Cinsel deneyim ve kadın-erkek ilişkilerini sorgularken de önce erkek arkadaşı Buddy Willard üzerinden bir aydınlanma yaşıyor. Kadınların hep masum kalmasını isteyen aileler ve erkekler karşısında aslında Esther, Buddy’nin de ona sadık kalacağını düşünmüştür. Yani bu sadakatin karşılıklı olmasıdır mantıklı olan. Ancak bir gün öğrenir ki erkek arkadaşı ona sadık kalmamıştır. Esther çok sinirlerinir, o zaman Buddy, Esther’i hak etmez veya eşitlenmeleri gerekir ki bunun için birini bulması gerekir. Ailelerin ise masum, evinin kadını evlenecek kız imajı da Esther’i oldukça sorgulatır. New York’tayken düşünür. Ne iyi yemek yapabiliyordur, ne at binebilir ne başka bir beceri. Elle tutulur hiçbir özelliğinin olmadığını düşünerek yetersiz hisseder. Ne kariyer kadınıdır ne de ev kızı. Evlenmeyi istemez. Erkeklere herhangi bir şekilde hizmet etme fikrinden nefret eder. Ancak burslar ve ödüller dönemi de artık kapanıyordur. New York’ta kariyerinin de çok iyi gitmediğini düşünmesiyle elinde bir şey kalmaz.

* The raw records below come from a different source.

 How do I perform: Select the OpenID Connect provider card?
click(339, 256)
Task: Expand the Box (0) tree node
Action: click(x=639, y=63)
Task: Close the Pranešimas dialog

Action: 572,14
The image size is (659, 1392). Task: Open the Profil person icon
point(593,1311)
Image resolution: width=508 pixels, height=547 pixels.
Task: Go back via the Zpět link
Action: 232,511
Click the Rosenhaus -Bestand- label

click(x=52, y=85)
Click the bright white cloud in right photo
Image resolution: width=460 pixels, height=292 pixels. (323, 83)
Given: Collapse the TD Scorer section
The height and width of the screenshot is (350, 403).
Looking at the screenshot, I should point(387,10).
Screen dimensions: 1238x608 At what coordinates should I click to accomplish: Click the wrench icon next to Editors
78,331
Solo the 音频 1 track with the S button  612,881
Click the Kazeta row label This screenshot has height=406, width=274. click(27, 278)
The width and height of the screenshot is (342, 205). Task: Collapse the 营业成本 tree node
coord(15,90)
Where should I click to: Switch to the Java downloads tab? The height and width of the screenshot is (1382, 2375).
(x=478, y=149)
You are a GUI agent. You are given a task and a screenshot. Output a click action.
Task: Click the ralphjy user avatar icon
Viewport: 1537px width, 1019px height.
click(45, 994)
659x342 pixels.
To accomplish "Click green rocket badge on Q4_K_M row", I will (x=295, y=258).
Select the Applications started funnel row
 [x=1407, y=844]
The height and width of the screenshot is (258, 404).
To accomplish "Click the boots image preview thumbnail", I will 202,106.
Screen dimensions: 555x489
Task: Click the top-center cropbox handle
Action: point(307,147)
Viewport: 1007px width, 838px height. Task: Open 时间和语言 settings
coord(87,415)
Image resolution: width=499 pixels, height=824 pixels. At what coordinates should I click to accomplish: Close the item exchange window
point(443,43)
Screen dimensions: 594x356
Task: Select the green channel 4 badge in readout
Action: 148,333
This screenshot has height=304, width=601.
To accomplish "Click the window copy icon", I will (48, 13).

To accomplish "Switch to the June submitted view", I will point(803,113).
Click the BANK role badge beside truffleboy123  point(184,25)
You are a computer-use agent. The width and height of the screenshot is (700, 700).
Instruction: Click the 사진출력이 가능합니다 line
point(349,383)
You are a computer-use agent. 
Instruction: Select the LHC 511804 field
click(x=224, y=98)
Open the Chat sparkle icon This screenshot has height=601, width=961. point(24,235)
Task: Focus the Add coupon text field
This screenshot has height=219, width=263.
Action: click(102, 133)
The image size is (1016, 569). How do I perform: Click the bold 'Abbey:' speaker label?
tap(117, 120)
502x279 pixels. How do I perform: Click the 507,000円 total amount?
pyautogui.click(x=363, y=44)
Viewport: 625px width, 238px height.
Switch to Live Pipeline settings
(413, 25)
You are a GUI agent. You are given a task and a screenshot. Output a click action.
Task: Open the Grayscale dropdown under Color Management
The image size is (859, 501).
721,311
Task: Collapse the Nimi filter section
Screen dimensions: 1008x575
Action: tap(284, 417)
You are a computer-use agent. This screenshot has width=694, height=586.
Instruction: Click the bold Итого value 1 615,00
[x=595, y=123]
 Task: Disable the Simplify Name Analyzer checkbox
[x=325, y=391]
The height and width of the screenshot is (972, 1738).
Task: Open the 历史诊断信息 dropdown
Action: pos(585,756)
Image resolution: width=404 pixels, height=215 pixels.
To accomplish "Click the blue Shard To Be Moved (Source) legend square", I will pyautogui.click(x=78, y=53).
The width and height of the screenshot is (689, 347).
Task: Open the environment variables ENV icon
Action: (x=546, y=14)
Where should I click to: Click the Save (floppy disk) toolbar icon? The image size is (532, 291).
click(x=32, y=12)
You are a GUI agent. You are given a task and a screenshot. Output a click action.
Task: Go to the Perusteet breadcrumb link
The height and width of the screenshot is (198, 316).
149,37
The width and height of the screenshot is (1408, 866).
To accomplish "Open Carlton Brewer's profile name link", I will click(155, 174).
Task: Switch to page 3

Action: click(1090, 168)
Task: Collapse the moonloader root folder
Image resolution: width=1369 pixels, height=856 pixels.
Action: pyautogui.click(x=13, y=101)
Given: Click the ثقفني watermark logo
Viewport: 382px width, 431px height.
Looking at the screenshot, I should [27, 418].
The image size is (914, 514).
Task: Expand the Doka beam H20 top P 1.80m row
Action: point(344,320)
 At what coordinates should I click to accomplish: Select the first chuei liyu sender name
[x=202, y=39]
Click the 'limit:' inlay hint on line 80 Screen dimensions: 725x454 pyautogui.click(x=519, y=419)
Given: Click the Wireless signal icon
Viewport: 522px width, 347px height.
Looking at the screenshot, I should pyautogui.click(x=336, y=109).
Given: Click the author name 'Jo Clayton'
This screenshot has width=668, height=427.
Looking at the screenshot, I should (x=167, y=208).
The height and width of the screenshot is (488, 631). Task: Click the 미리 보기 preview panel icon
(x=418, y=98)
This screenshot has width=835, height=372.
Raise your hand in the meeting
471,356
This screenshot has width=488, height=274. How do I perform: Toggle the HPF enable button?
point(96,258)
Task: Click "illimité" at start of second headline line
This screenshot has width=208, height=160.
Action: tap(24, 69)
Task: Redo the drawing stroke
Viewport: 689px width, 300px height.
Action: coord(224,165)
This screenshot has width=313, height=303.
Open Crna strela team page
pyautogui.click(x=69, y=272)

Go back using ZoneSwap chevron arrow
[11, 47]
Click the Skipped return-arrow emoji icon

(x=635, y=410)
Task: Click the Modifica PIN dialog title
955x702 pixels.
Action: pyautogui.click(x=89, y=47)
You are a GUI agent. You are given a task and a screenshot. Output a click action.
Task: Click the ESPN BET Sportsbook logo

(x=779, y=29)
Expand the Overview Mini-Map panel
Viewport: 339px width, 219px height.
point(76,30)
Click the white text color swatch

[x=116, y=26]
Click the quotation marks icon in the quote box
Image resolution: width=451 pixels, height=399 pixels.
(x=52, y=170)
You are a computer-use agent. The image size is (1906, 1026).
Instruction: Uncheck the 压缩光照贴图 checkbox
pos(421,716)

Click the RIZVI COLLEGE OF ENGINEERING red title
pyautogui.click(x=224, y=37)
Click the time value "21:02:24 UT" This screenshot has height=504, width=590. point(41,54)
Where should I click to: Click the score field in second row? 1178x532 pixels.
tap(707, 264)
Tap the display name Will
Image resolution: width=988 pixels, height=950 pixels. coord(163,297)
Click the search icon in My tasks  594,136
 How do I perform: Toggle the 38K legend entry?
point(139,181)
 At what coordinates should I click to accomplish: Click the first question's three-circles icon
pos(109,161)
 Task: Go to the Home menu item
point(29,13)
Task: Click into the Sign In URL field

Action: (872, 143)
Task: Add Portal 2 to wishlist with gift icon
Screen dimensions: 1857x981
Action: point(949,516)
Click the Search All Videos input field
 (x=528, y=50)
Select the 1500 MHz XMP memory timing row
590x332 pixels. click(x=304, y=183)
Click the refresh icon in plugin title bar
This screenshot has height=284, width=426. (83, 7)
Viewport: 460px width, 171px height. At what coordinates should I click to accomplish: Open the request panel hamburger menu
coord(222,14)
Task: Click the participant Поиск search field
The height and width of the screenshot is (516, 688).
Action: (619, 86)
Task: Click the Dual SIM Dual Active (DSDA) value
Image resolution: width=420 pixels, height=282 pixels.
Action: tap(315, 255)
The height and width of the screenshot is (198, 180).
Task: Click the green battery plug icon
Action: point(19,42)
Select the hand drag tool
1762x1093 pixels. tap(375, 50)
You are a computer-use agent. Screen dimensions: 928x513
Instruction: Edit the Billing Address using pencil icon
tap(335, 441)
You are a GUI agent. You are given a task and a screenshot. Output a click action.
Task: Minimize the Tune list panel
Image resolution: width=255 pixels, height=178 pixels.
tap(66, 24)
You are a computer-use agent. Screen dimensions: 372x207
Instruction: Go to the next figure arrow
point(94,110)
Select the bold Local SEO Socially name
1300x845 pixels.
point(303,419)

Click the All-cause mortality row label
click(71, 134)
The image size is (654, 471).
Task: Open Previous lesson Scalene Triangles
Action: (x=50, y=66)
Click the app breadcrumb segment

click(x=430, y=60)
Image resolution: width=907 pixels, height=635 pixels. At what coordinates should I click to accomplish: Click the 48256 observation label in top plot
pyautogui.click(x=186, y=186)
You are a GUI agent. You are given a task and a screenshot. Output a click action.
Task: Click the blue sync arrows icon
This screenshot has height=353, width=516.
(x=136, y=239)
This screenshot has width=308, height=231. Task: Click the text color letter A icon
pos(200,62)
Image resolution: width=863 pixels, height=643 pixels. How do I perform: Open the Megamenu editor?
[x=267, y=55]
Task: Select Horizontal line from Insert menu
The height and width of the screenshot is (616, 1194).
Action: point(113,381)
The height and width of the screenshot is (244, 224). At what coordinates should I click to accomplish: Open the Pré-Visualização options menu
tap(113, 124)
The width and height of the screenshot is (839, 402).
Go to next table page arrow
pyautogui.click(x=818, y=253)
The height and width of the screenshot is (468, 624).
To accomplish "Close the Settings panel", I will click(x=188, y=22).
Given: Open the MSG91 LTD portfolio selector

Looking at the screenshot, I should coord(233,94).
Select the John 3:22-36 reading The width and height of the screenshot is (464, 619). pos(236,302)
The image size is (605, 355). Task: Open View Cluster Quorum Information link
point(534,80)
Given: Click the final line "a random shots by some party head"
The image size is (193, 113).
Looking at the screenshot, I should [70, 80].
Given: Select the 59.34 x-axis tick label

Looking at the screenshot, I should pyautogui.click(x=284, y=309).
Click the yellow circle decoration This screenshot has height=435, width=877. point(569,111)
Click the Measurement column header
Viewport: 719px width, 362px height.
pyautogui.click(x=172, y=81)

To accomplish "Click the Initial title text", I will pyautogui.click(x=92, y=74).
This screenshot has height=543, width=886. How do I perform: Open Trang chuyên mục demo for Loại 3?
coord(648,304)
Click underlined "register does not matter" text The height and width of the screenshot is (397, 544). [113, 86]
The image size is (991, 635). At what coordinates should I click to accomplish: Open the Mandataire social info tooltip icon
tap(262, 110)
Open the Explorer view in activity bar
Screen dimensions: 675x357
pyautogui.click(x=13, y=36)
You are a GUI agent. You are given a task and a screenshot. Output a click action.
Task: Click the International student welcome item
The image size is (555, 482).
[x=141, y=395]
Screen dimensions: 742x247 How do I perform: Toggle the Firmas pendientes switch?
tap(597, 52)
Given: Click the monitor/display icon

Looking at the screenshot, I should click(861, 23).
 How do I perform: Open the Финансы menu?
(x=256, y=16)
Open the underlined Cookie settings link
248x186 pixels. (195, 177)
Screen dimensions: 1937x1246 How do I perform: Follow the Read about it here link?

“Kendimi koşu yolu olmayan bir dünyada yaşayan yarış atı gibi hissediyordum”  der. Sonunda o meşhur incir ağacı metaforu gelir. “Her dalın ucunda tombul, mor bir incir ağacı gibi eşsiz bir gelecek beni çağırıyor... dalların çatallındığı noktada hangisini seçeceğime bir türlü karar veremiyordum.”  

Esther yaşadığı toplumun isteklerine uyamıyor, kalıplarına sığamıyordu. Bunun sonucunda girdiği bunalım ve kimlik kaybından nasıl çıktığını da sizin kendi okur deneyiminize bırakıyorum.